The question is - how can this be prevented? How can you verify that the physics calculated by the client follow the game’s rules of physics?
You can’t prevent exploits on the client on parts which the user has networkOwnership of, and all though it is useful for the things the player specifically handles, i.e. a sword, car, movement, etc. a bullet is not something that the client should control. Even in cases where they’re not exploiting, lag and other methods will screw with the system.
Hypothetically speaking, you could track the parts movement and recalculate physics, but thats a horrible and dumb idea as it’ll just cause lag and there are much more efficient ways. Instead, you’ll have to change the system you’re currently using, but I believe that’s for the better.
Firstly, to get rid of input lag, and this may sound crazy, but constructing a bullet on the client and doing the hit registration on the client is actually better for your game. Sure, you put yourself at risk of exploits which would happen anyway (and can be prevented with sanity checks on the server), but you also put less stress on the server.

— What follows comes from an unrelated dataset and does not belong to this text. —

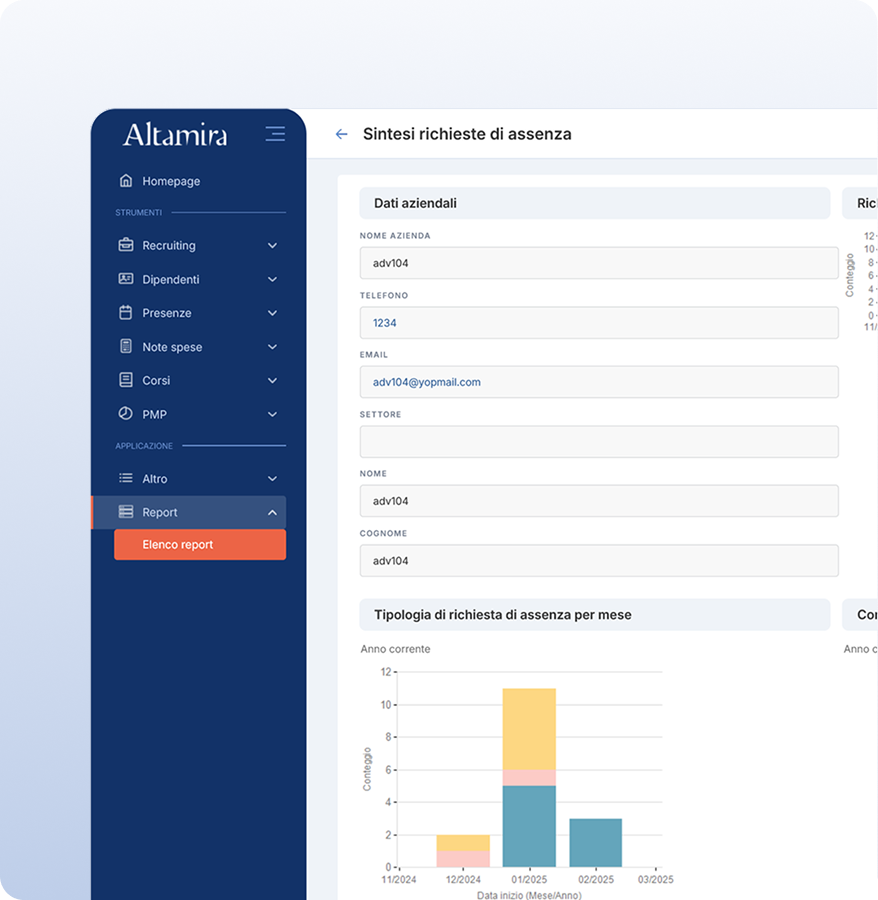Image resolution: width=878 pixels, height=900 pixels.
Task: Select Homepage in the sidebar
Action: pyautogui.click(x=171, y=181)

Now, lets say you’ve casted a ray on the client and created the bullet for the client. Next, you’ll tell the server the player wants to shoot a gun and give them the essentials to recreate that bullet trail. If this trail actually hits someone, and some games even go as far as to check recent positions in range of ping, they’ll get damaged. This way the client cant just create a bunch of false rays. Either way, this bullet can now be recreated on the server and shown to other players.